- _ARTICLE_
PAUL SQUIRE PHOTO | Riverhead Town Board members (on right) get briefed on the town’s 2012 financial audits last Thursday.
PAUL SQUIRE PHOTO | Riverhead Town Board members (on right) get briefed on the town’s 2012 financial audits last Thursday.

While Riverhead Town officials are primarily concerned with overcoming a deficit in the town’s general fund next year – which will be closed with $3.5 million in reserves – they say a deficit in the Community Preservation Fund looms even larger.

Auditors contracted by the town, along with members of the town’s independent audit committee, found that about $19 million remains in the CPF, according to findings presented at last Thursday’s Town Board work session.

The CPF, approved by referendum among East End voters in 1999, taxes real estate transfers to set aside funds for land preservation purchases.

In the early 2000s, town leaders started borrowing against future CPF revenues to buy open land before an anticipated rise in real estate values. But the real estate market then stalled, and revenues to pay off the debt have not come in as expected, leaving an annual shortfall of nearly $4 million. The town owes about $6 million each year to pay down the principal and interest on money borrowed for the land purchases.

- _SUPPLIED INFORMATION_
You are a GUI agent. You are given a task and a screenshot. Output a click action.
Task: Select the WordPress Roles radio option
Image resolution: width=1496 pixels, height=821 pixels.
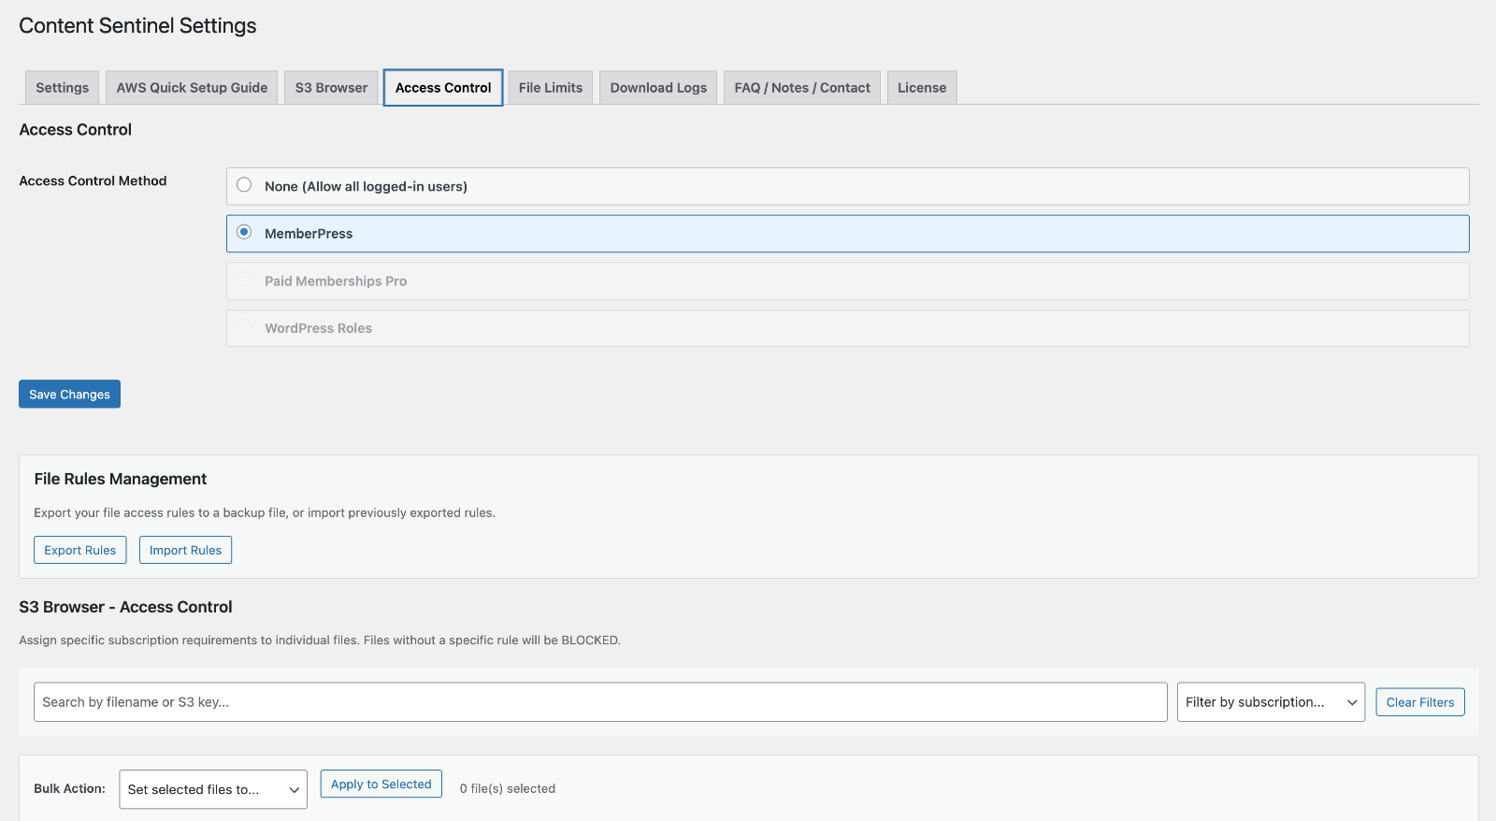click(x=244, y=327)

- _PROBLEMS TO WORK ON_
a. In the Riverhead budget article, reproduce the passage from "Auditors contracted by" up to and including "land preservation purchases.", substituting "ballot measure" for "referendum".
b. Answer these questions from the Riverhead budget article:
(i) About how much money remains in the Community Preservation Fund, according to the auditors?
(ii) In what year did East End voters approve the Community Preservation Fund?
(iii) About how much does the town owe each year on the money borrowed for land purchases?

- _ANSWERS BY TASK_
a.
Auditors contracted by the town, along with members of the town’s independent audit committee, found that about $19 million remains in the CPF, according to findings presented at last Thursday’s Town Board work session.

The CPF, approved by ballot measure among East End voters in 1999, taxes real estate transfers to set aside funds for land preservation purchases.

b.
(i) About $19 million.
(ii) 1999.
(iii) About $6 million.